Treasury foundations support Latitude resilience to cyber storm

Latitude Financial’s treasury function has been the nonbank’s North Star in recent years, including when a cyber attack in the first quarter of 2023 put the business in the spotlight and posed a plethora of challenges to its operations. Latitude says the incident reaffirms the importance of good treasury fundamentals as the basis for sound crisis management.

After discovering it had been the victim of a cyber attack, Latitude immediately took steps to contain the incident. This included locking down systems – effectively putting the bulk of business operations on ice for several weeks – and liaising with regulators. It was also important to make sure investors had all the information they needed.
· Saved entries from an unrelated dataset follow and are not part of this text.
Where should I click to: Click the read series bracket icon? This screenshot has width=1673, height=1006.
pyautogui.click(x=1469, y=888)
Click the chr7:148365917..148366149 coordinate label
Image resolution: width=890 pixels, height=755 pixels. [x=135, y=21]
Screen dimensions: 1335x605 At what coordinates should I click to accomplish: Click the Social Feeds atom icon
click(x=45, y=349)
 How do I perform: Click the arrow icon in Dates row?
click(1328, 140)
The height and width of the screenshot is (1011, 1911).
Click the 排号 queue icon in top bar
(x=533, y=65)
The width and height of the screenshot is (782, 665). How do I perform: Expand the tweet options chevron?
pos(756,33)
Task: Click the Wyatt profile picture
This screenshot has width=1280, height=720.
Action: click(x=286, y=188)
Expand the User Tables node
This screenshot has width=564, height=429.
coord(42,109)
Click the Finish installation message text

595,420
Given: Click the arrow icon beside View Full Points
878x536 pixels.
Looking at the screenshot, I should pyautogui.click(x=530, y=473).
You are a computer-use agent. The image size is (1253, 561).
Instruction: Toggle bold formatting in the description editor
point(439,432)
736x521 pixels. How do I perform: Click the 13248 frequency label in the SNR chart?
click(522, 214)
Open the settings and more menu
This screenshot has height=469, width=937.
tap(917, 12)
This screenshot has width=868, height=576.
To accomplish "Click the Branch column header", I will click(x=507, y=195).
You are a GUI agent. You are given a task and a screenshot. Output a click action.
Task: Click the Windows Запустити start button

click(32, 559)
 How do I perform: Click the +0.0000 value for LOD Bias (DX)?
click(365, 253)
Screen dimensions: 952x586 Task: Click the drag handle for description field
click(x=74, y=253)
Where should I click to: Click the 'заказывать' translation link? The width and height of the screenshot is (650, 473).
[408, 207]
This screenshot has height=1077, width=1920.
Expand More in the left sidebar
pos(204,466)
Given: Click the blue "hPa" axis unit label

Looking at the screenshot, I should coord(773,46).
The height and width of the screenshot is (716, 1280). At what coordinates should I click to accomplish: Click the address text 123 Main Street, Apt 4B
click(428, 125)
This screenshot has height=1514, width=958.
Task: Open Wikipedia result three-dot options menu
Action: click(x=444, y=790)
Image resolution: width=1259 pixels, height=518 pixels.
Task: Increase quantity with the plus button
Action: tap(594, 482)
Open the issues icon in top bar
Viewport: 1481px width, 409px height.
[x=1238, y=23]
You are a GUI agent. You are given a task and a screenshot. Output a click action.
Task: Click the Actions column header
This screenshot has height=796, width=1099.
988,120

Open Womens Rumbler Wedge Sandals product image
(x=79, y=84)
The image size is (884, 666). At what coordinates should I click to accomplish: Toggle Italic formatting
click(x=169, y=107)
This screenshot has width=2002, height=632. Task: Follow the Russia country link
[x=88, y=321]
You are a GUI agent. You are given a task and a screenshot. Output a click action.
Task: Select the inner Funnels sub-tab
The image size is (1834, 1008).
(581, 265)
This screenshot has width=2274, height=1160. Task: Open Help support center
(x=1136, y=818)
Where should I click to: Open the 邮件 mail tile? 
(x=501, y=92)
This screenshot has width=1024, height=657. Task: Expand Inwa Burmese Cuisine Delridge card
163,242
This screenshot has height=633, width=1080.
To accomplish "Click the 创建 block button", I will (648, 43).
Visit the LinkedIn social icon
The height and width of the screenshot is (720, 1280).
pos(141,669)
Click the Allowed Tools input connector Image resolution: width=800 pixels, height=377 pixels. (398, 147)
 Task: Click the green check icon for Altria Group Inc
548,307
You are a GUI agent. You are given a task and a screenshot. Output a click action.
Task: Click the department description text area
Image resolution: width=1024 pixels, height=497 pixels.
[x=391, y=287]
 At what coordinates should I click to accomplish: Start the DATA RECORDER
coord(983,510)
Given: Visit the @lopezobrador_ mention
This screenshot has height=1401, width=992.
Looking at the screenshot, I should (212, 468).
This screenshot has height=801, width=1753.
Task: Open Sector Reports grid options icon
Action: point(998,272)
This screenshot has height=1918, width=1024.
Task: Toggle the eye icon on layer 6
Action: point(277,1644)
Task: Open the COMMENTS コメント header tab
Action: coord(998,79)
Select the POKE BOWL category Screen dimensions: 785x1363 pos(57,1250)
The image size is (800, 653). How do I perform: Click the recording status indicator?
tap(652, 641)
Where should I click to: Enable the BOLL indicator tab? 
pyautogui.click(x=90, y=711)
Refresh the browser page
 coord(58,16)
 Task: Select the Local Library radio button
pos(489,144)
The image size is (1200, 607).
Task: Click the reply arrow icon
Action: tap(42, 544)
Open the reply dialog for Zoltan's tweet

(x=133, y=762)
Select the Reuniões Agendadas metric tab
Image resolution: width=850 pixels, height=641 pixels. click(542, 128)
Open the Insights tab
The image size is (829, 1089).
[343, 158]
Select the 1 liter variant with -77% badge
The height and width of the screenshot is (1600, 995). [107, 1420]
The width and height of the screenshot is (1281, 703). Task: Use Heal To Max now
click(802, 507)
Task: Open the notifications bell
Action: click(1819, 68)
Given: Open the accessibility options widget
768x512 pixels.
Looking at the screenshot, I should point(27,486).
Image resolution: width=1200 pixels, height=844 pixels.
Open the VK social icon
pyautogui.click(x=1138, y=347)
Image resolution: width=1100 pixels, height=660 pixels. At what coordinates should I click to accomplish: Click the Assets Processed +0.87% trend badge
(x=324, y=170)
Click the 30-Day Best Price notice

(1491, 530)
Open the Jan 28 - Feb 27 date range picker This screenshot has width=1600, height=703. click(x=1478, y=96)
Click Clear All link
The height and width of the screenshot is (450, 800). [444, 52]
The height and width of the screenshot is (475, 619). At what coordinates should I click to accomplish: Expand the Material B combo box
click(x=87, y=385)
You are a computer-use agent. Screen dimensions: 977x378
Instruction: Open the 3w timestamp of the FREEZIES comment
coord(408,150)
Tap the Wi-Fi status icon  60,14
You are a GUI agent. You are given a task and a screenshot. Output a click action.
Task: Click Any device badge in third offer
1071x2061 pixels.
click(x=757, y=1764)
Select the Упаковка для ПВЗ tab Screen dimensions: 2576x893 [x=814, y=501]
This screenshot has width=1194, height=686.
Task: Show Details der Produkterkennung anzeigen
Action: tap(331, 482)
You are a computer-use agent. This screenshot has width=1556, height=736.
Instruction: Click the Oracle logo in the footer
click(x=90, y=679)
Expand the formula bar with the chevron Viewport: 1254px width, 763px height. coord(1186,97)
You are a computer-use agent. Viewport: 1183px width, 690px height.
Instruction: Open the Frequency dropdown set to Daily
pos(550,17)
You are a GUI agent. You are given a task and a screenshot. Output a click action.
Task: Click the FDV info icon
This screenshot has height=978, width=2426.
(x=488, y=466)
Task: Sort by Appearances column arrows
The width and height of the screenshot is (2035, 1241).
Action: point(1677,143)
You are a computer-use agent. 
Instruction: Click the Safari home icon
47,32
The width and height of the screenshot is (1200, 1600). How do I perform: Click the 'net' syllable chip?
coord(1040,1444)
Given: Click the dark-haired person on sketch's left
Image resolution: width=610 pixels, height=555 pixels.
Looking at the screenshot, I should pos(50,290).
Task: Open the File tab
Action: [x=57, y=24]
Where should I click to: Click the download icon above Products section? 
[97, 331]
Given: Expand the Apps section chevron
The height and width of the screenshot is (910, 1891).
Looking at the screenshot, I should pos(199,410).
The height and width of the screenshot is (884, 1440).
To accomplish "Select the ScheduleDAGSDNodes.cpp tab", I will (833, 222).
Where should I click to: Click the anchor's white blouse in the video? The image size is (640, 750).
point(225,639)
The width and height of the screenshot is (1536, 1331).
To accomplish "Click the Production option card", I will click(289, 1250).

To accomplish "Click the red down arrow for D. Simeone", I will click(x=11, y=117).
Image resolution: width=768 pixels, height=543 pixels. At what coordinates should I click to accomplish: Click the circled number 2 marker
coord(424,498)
Eva Zileli, the firm’s Melbourne-based group treasurer, says Latitude’s decisive and wide-scale response would not have been possible without a strong treasury function. “Big events provide an opportunity for the team to step up and show what they have got,” she remarks. “There was an ASX announcement soon after we identified the incident. Meanwhile, we had to be prepared to respond quickly to investor calls and questions, and so we could proactively reach out to our key financers. We had a good sense of what investors would want to know and made sure we could address their concerns.”

A proof point to the success of Latitude’s response was its decision and ability to go ahead with a A$500 million (US$321 million) asset-backed securities redemption even while the incident was ongoing. “If we had not had our robust treasury practices in place this call may not have been the smooth process it was,” Zileli continues. “By redeeming the bonds when due, we demonstrated that we could still run our treasury during the incident – which gave confidence to investors.”

Andrew Robinson, Latitude’s Melbourne-based head of funding, explains that a critical factor was that the firm was set up to withstand the kind of business and funding hiatus it triggered in response to the attack. “We relied on our foundation work, the diversification of our funding and the duration of our facilities. It was a good reminder not to cut corners,” he says.

Since the cyber attack, Latitude has been focused on private sources of funding. However, Robinson expects it will pursue a public transaction soon, conditions and event risk permitting. “A key takeaway from the last few years is that open access to markets should not be taken for granted,” he tells KangaNews.

ASSET PERFORMANCE

Meanwhile, asset performance during and after the system lockdown adds to the resilience story. Robinson continues: “COVID-19 was a test the whole industry grappled with, and the cyber event was an additional test for Latitude. We were prepared in our systems and reporting and were therefore able to give investors confidence that was based in data.”

Latitude’s portfolio performance has been robust even as the interest rate cycle has progressed, although Robinson says the nonbank lender also continues to experience high prepayment rates across its assets. This includes the cards portfolio, which saw significant paydown of balances during the pandemic.

Robinson is confident that Latitude’s consumer finance portfolios will continue to perform relative to other asset classes even though the economic outlook is uncertain. “Consumers try to make the best decisions to maintain access to credit. They will stick to this approach for as long as possible: whether it means managing their mortgage or consumer loan, they are doing so with a view to maintaining their credit performance, credit rating and ability to refinance,” he says. “Asset-silo thinking is what we do, but consumers manage across their portfolio. This was a theme during the COVID-19 period and it has continued.”

Sustainable finance also remains on the radar. Latitude established an environmental, social and governance (ESG) working group in 2022 with representatives from across the organisation and chaired by Zileli. The working group has done a lot of materiality mapping work, supported by external standards, to identify ESG risks relevant to Latitude. This forms the foundations for the company’s ESG activity and reporting.

Zileli says the social and governance aspects of sustainable finance may be the most natural fit for Latitude. It has carbon emissions data and is in an energy-efficient building. But the primary areas where Latitude believes it can make an impact are in the social and governance space. Zileli comments: “We do not lend to large emitters like the banks do. But Latitude can make a difference elsewhere across the ESG spectrum.”